Meeropol wrote the anti-lynching poem "Strange Fruit" (1937), first published as "Bitter Fruit" in a teacher union publication. He later set it to music. The song was recorded and performed by Billie Holiday and Nina Simone. Holiday notes in the book Lady Sings the Blues that she co-wrote the music to the song with Meeropol and Sonny White. The writers David Margolick and Hilton Als dismissed that claim in their work Strange Fruit: The Biography of a Song, writing that hers was "an account that may set a record for most misinformation per column inch". When challenged, Holiday—whose autobiography had been ghostwritten by William Dufty—claimed, "I ain't never read that book."
Meeropol wrote numerous other poems and songs, including the Frank Sinatra and Josh White hit "The House I Live In". He also wrote the libretto of Robert Kurka's opera The Good Soldier Schweik, which was premiered in 1958 by the New York City Opera.

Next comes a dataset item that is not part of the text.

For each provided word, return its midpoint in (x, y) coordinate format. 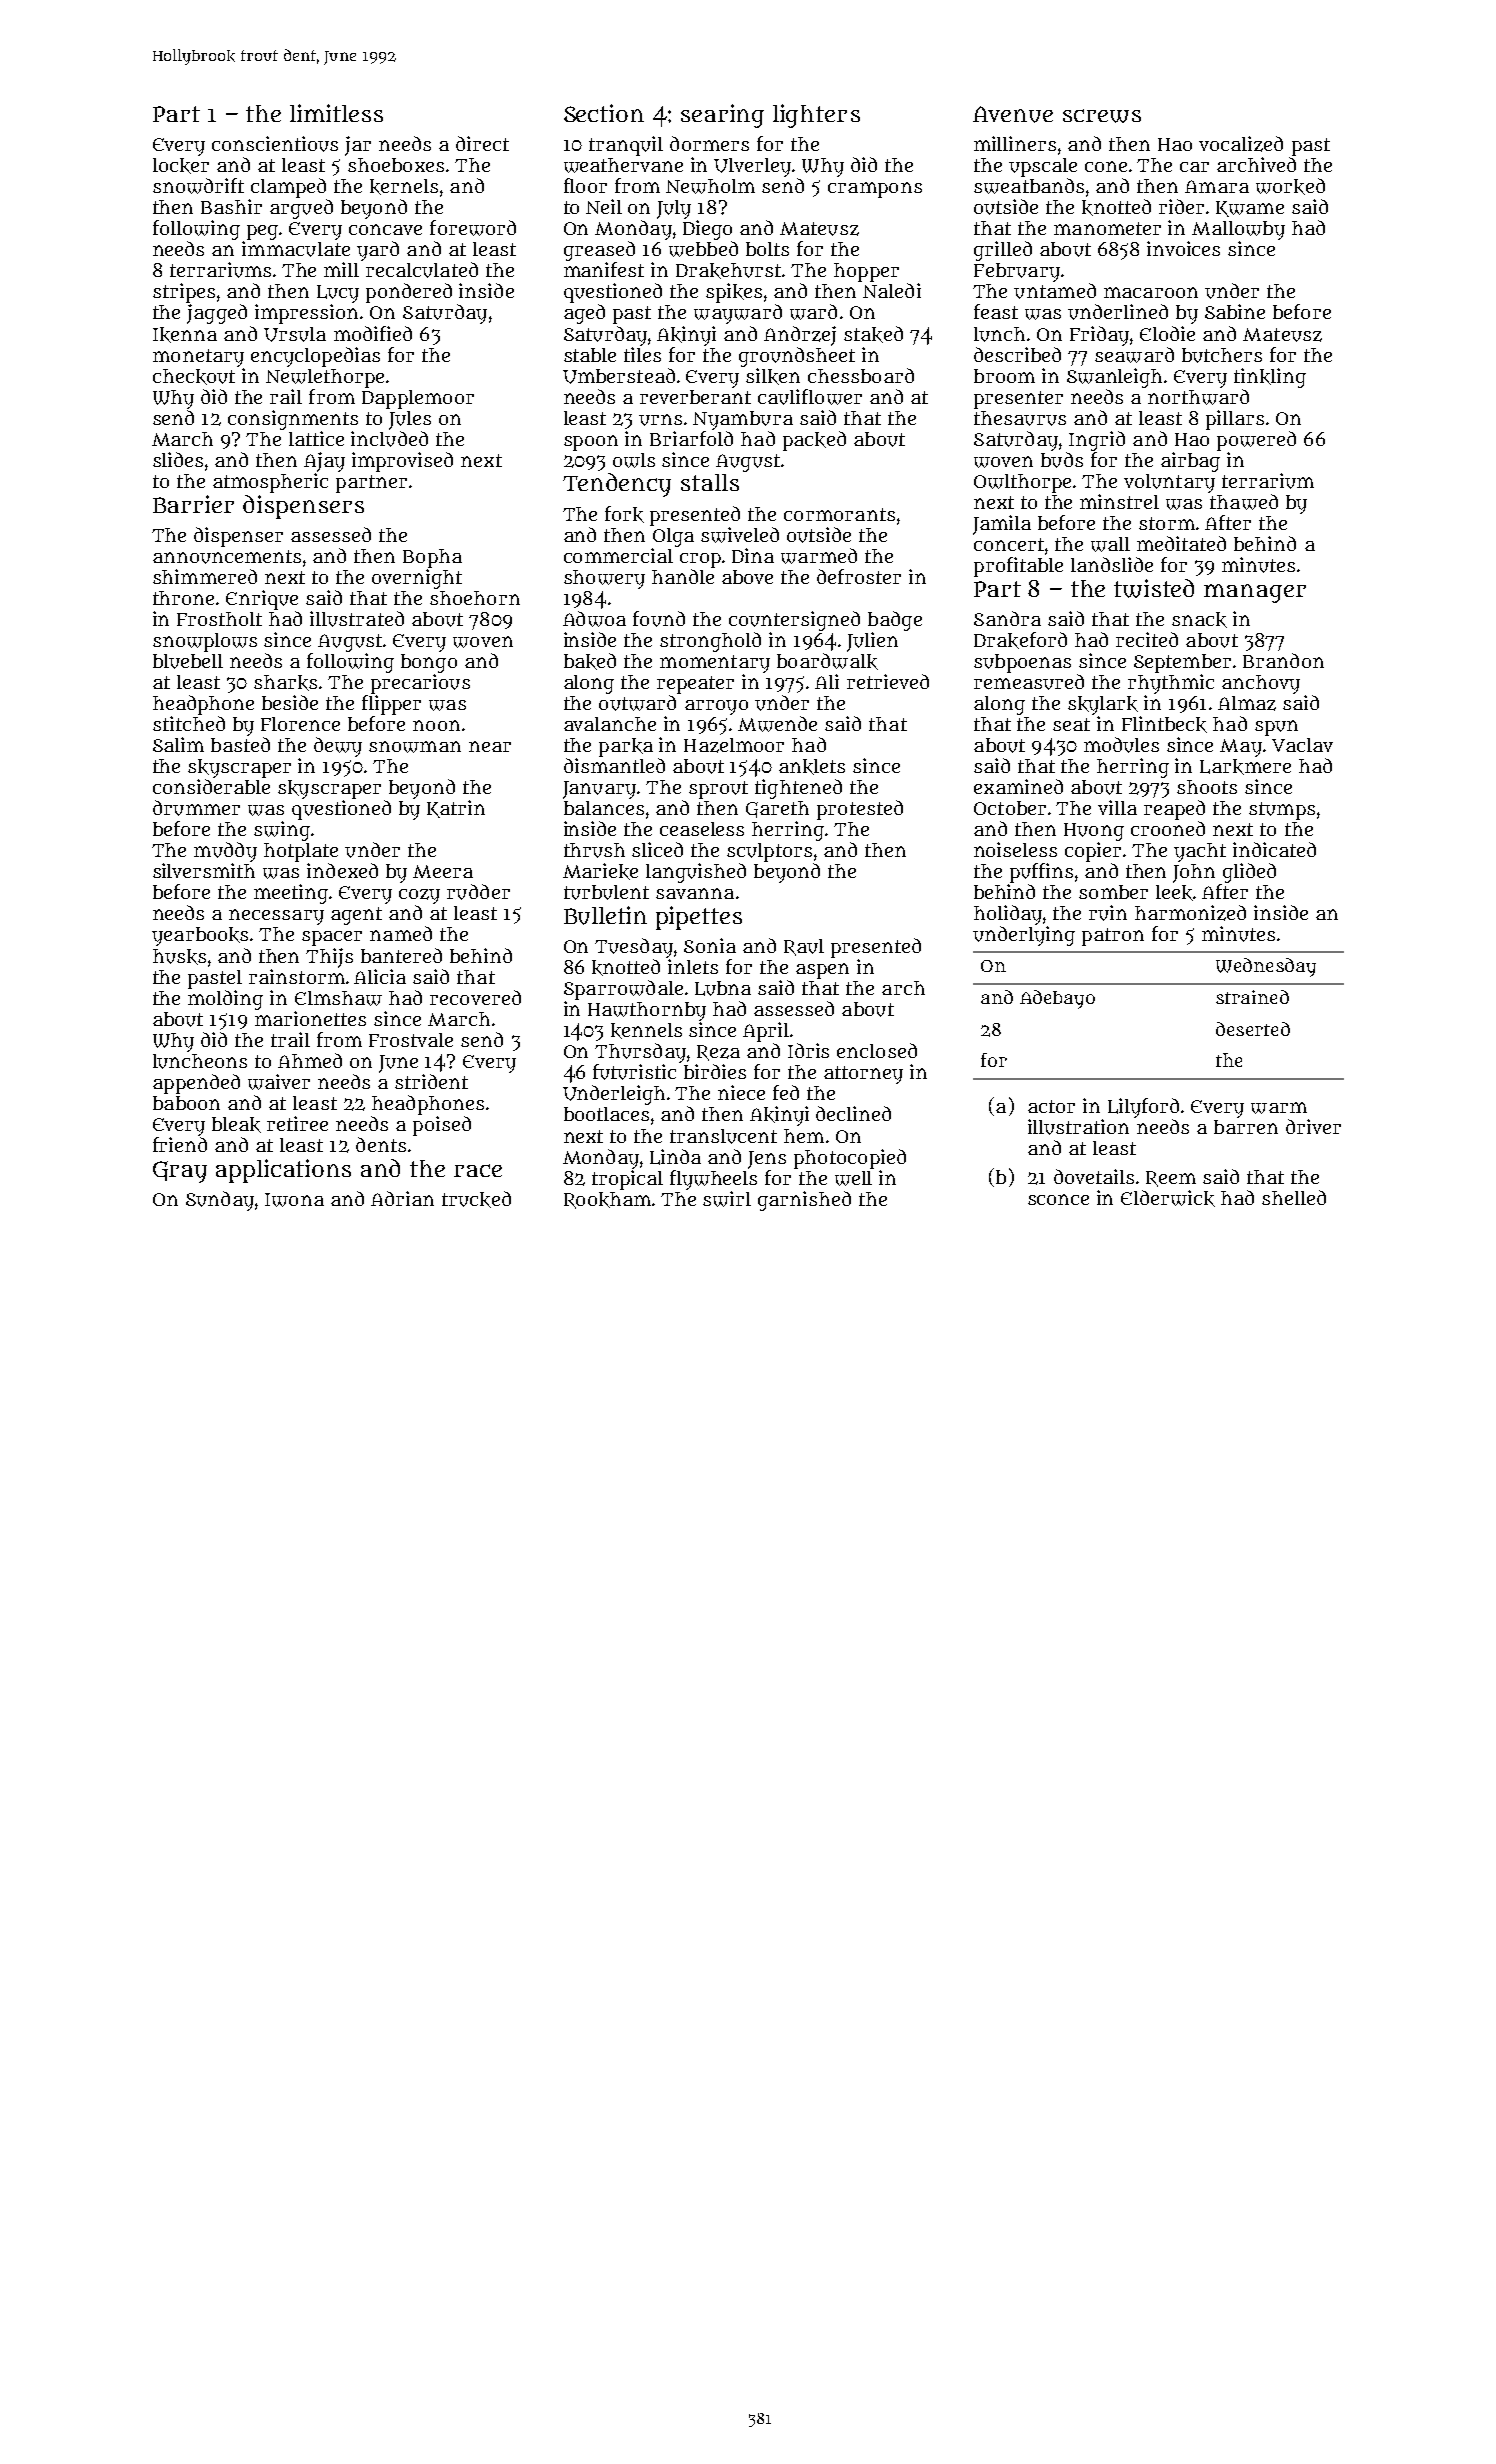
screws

According to his adopted son Robert Meeropol, the songs "Strange Fruit" and "The House I Live In", along with the Peggy Lee hit "Apples, Peaches and Cherries", provided most of the royalty income of the family. "Apples, Peaches and Cherries" was translated into French by Sacha Distel and became a number one hit in France under the title "Scoubidou". Meeropol filed a copyright infringement lawsuit over Distel's plagiarism as Distel initially had claimed the song as his. After the case was settled, Meeropol started receiving the royalties.

Meeropol published his work under the pseudonym of "Lewis Allan" in memory of the names of his two stillborn children.

==Personal life==
Meeropol was a member of the American Communist Party from 1932 to 1947. He was sympathetic to Julius and Ethel Rosenberg, who were convicted and executed for espionage. Later, Meeropol and his wife, Anne, adopted the Rosenbergs' two sons, Michael and Robert, who were orphaned after their parents' executions. Both children took the surname "Meeropol".

==Death==
Meeropol died on October 30, 1986, at the Jewish Nursing Home in Longmeadow, Massachusetts; he was 83 years old.